# Lie-Nielsen No. 10 1/4 Jack Rabbeting Plane



## Anonymous (30 Jun 2007)

Anybody got one?

What do you think to it? What do you use it for?

I saw RC using one to helop fit his drawers, and have been tempted ever since - apparently I have enough LN planes though (I am told)


----------



## Scrit (30 Jun 2007)

I don't have the L-N, but I do use a Record #010 for cleaning-up/adjusting joinery-size tenon cheeks and shoulders. I was surprised a few years back to see this type of plane used in a joinery shop specialising in manufacturing hardwood conservatories so I tried one and found it to be just right, especially for cleaning-up hand-cut tenons such as those done on site. 

I've recently been using mine to trim stub tenons on joist ends where the joist ends were dropped into blind mortises in wooden wall plates. I found it much quicker and easier to use a plane than a chisel to tune the tenons.

Scrit


----------



## David C (30 Jun 2007)

Agreed.

Great plane. We used a lot, for fitting large tennons on my bench construction.

David C


----------



## Lord Nibbo (30 Jun 2007)

Like David says you ain't lived until you try one on a large tenon, I mean big tenons like whats in this....

















The swiveling tote and knob make it soooo easy, infact I was so impressed I thought I would try it shooting :roll: Yes think about it !!!! it [email protected]@@ed up my shooting board real fast (homer) doooh! :lol:


----------



## MarcW (30 Jun 2007)

Hi Tony,

Of course it is an excellent plane. Sure there is a but. You won't use it much. As the iron's edge is straight and not cambered, you don't use it for smoothing or jointing, okay that's clear. The shavings clogg in the cavities of the sides, because they have the width of the iron which is bigger than the inner width from on side to another. After each pass you will have to fiddle out the shaving. The plane is excellent for rabbets, but it has no fence and you will have to work to a marking, because it hasn't a depth stop either. Mine hangs a lot in the tool cabinet, but in a few situations, it is the tool that saves my day. I think of joints that are too big for a shoulder plane or a rabbet block plane.

All these reasons are to convince you that you need one :lol:


----------



## Lord Nibbo (30 Jun 2007)

MarcW":33o4xj9d said:


> Hi Tony,
> 
> You don't use it for smoothing or jointing, okay that's clear. The shavings clogg in the cavities of the sides,


:shock: :shock: :shock: 

But I have used it to joint with, OK it was only an inch wide but it works 

:lol: :wink:


----------



## MarcW (1 Jul 2007)

SUPPLIED INFORMATION

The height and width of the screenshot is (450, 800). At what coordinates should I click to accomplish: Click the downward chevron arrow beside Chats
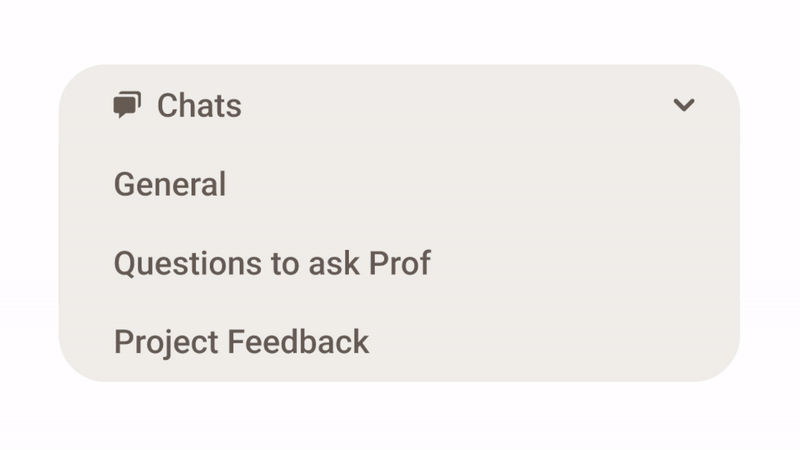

TASK INSTRUCTIONS
1. List every user name that heads a post in the thread about the Lie-Nielsen No. 10 1/4 plane, giving each name once.
2. In the rabbeting plane thread, which plane does Scrit use instead of the Lie-Nielsen?
3. In the rabbeting plane thread, how does MarcW explain why shavings clog in the plane, and what does the user then have to do?
The data can be set aside.

PER-TASK OUTPUTS
1. Anonymous, Scrit, David C, Lord Nibbo, MarcW

2. A Record #010.

3. The shavings are as wide as the iron, which is wider than the inner width from one side to the other, so they get caught in the cavities of the sides. After each pass the user has to fiddle the shaving out.